D. Comparison with Context-Sensitive Scheduling
Context-Sensitive Scheduling (ContSched) [18] also exploits BLC to improve the performance. It is similar to our approach in that scheduling is carried out with resource constraints. However, the important difference is that ContSched requires a fixed clock period to be specified by the user. There is no exploration of the system clock period after scheduling. We have experimented with the use of ContSched in the fifth-order elliptic filter example already presented, under the same BLC condition. Table III contains the experimental results for the three cases of resource constraints, showing that CTLS and CTLS BLC are superior to ContSched.
Table III also shows the utilization of adders and multipliers and the ratio of the actual to maximum throughput. ContSched ignores the fact that the scheduling results are sensitive to the given clock period and, therefore, wastes time and leaves resources idle. 
E. Layout Implementation
To see the deep submicrometer effect, we have implemented a design example from Table I (diffeq) into a layout with a 32-b word-length datapath using the Hyundai Microelectronics library [37] , which consists of 0.35-m 3.3-V standard cells. First, the VHSIC hardware description language (VHDL) design is compiled and converted to a CDFG using a toolkit [38] . An annotated CDFG is then obtained through the HLS process, including our method of scheduling and control synthesis. Finally, after RTL netlist generation, a layout is generated by a placement/routing tool [39] using triple-metal layers. We have obtained a layout of 0.64-mm silicon area, excluding power ring and pad frame. For postlayout design analysis, delay information is extracted from the layout and annotated backward into the RTL design. We have measured an execution time of 81.6 ns and power dissipation of 55.4 mW using an analysis tool [40] . We have also built a layout for the RTL design obtained by conventional LS. The comparison on design qualities is shown in Table IV . We see that throughput increases by 41.9% at the expense of 32.8% power increase. However, note the small increase in the required energy and area and also that the improvement in throughput is almost the same as that in Table II .
IX. CONCLUSION
In this paper, we propose a new scheme of HLS that aims at high-performance datapath-intensive design. The key concepts in the proposed scheme are noninteger multicycling, chaining, postschedule clock selection, and their synergy when combined with BLC. The proposed scheduling algorithm carries out resource-constrained scheduling in the continuous-time domain with the objective of minimizing latency and then the waste time of clock slack is minimized through the optimization of the system clock period.

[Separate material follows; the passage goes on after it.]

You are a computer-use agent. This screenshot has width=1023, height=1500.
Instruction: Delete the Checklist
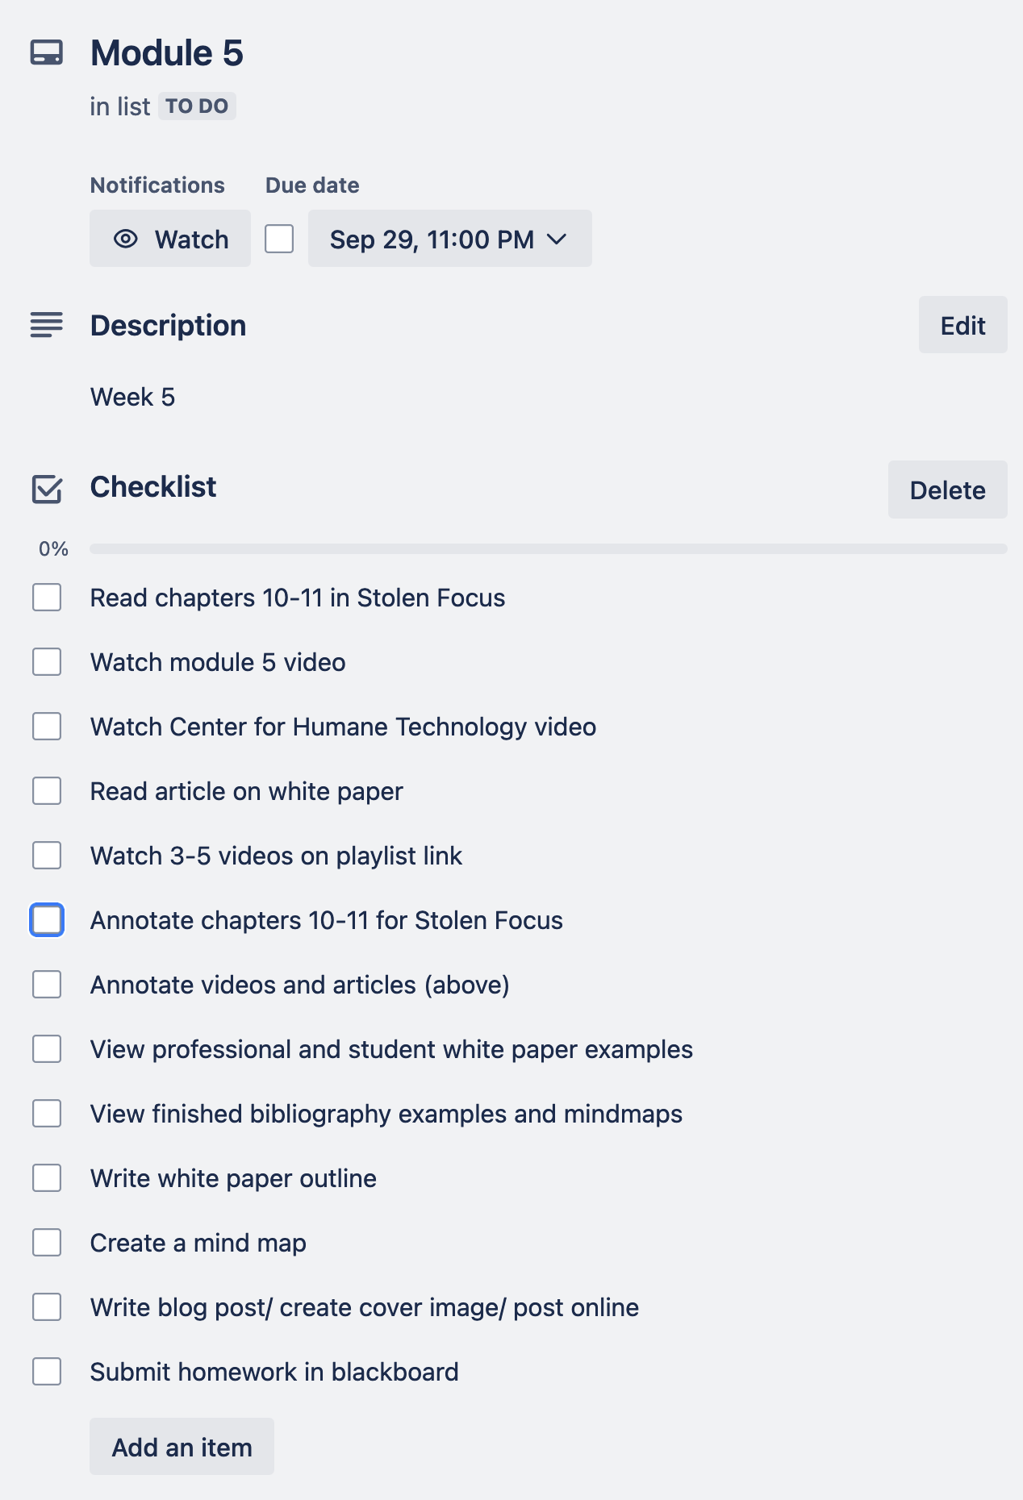(947, 490)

The proposed approach can be extended to solve the latency-constrained area-minimization problem. It can also incorporate postlayout optimization by performing clock selection after layout generation and delay extraction. Our approach exploits even the sharing of chained functional units, thus reducing the area drastically without significant delay increase. Experimental results show significant improvement in throughput and area compared to previous approaches.

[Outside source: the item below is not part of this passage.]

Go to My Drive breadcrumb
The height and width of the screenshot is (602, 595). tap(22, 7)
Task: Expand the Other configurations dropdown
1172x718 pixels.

In future work, we will be investigating the application of the proposed scheme to the synthesis of hardware with complex control structure and pipelining. To support conditional branches and loops, we can extend our approach by adopting the method used in force-directed scheduling (FDS) [3] . In this case, we use the concept of force as the priority instead of critical path delay. The time frame of a node is computed by two accumulated delays: one from the start node and the other from the end node. The time-frame length can be a noninteger multiple of the cycle time. To support functional pipelining, we can adopt the scheme used in [3] with some modification.